Sam Varshavchik wrote:
> Mail forwarding is not a random event. Mail forwarding occurs, 
> presumably, at the ultimate recipient's request. It is the ultimate 
> recipient that places the forwarding in place, so that the recipient's 
> mail gets forwarded to a different destination.

That forwarding recipe includes an email address, which is personally 
identifiable data and should be under the direct control of its owner. 
Thus, it makes sense to require some compliance on the sender's side.

> As such, since the whole process is under the complete control of the 
> recipient, the recipient must then recognize that SPF will not be 
> functional on forwarded mail. The recipient must concede to disabling 
> SPF as the cost of having the recipient's mail forwarded. SPF can still 
> be checked, of course, by the forwarder.

Currently, the only way that one can concede forwarding is by IP 
address.

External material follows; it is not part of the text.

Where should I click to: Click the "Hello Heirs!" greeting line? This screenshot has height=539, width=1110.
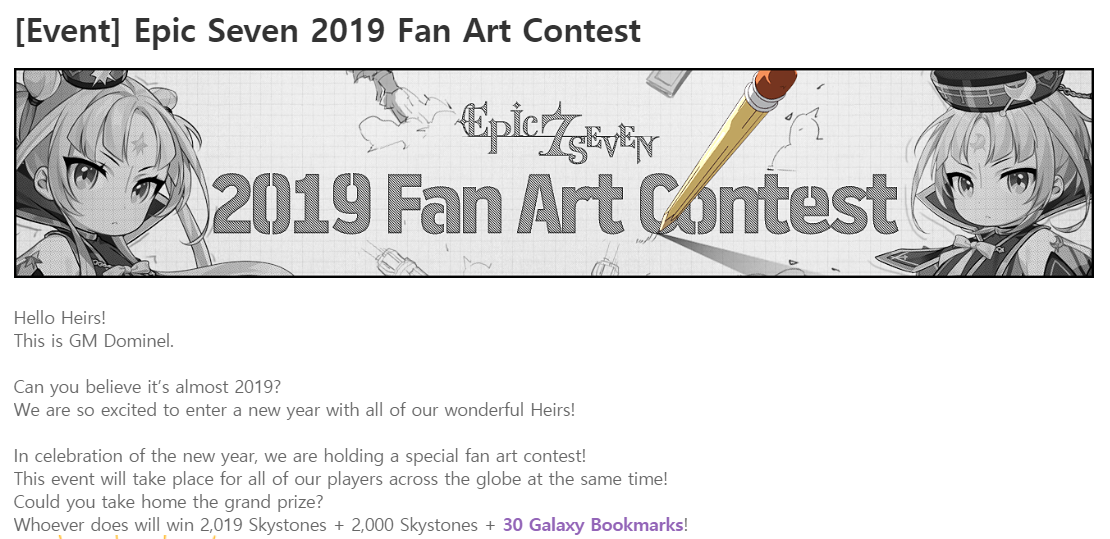coord(60,318)
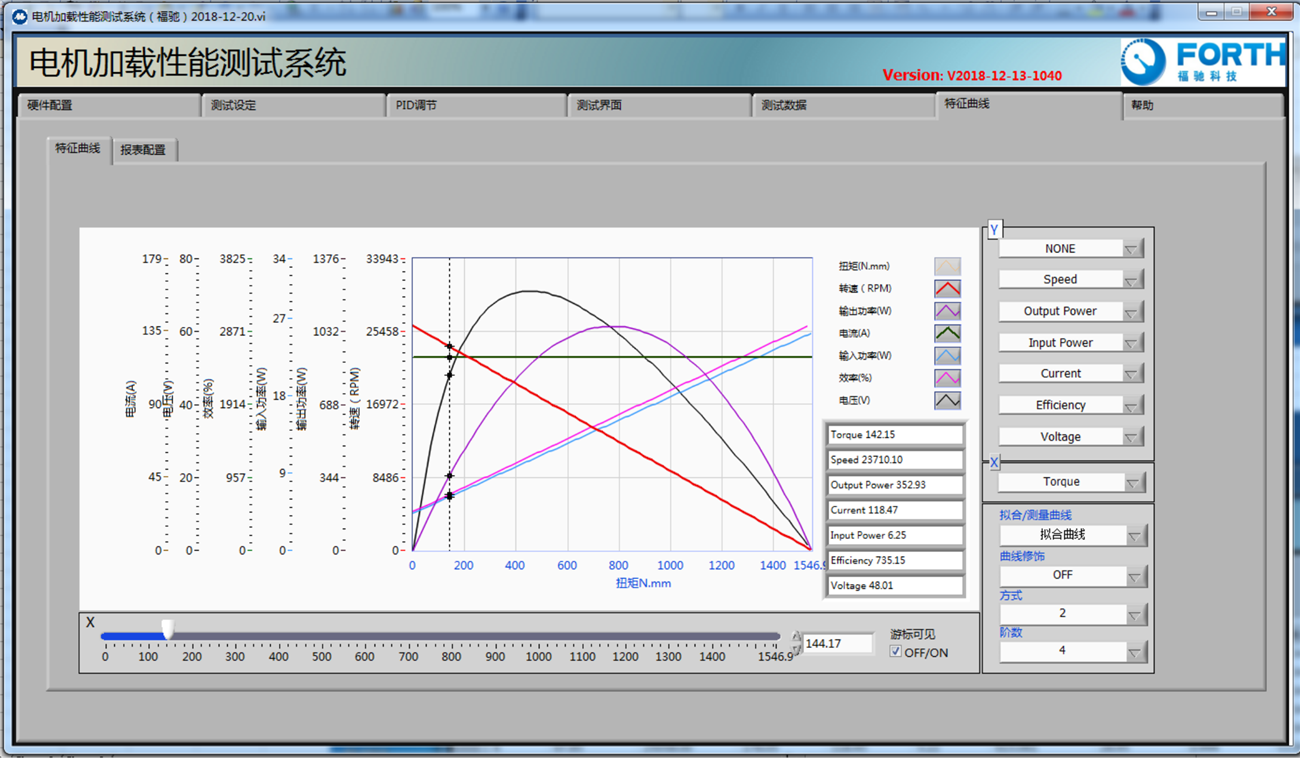
Task: Click the X value field showing 144.17
Action: [837, 644]
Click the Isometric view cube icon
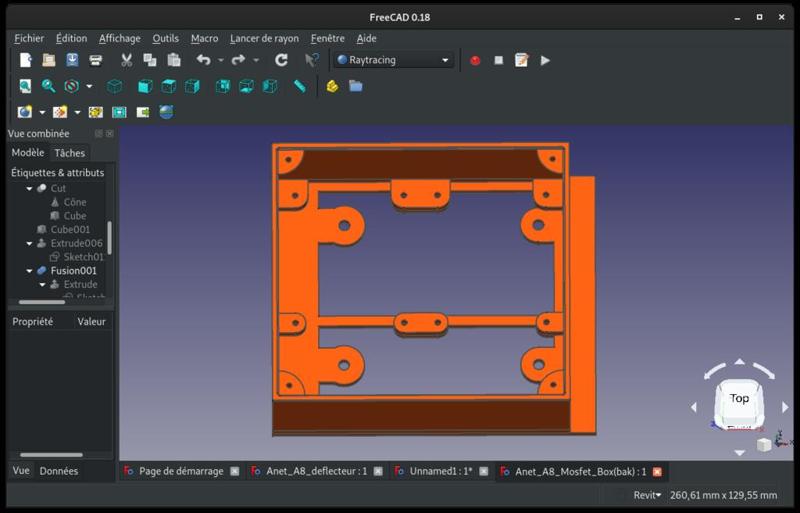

This may make sense for a fully controlled backup MX. In 
general, the same IP address can be used to forward a message as well 
as to submit a new one. The forwarded-to recipient has no way to 
distinguish between those two cases. Furthermore, having to concede 
full relay privileges to that IP is certainly overkill.

Rewriting the sender's address currently works, but is wrong for 
backup MXes. Isn't there room for designing a better solution?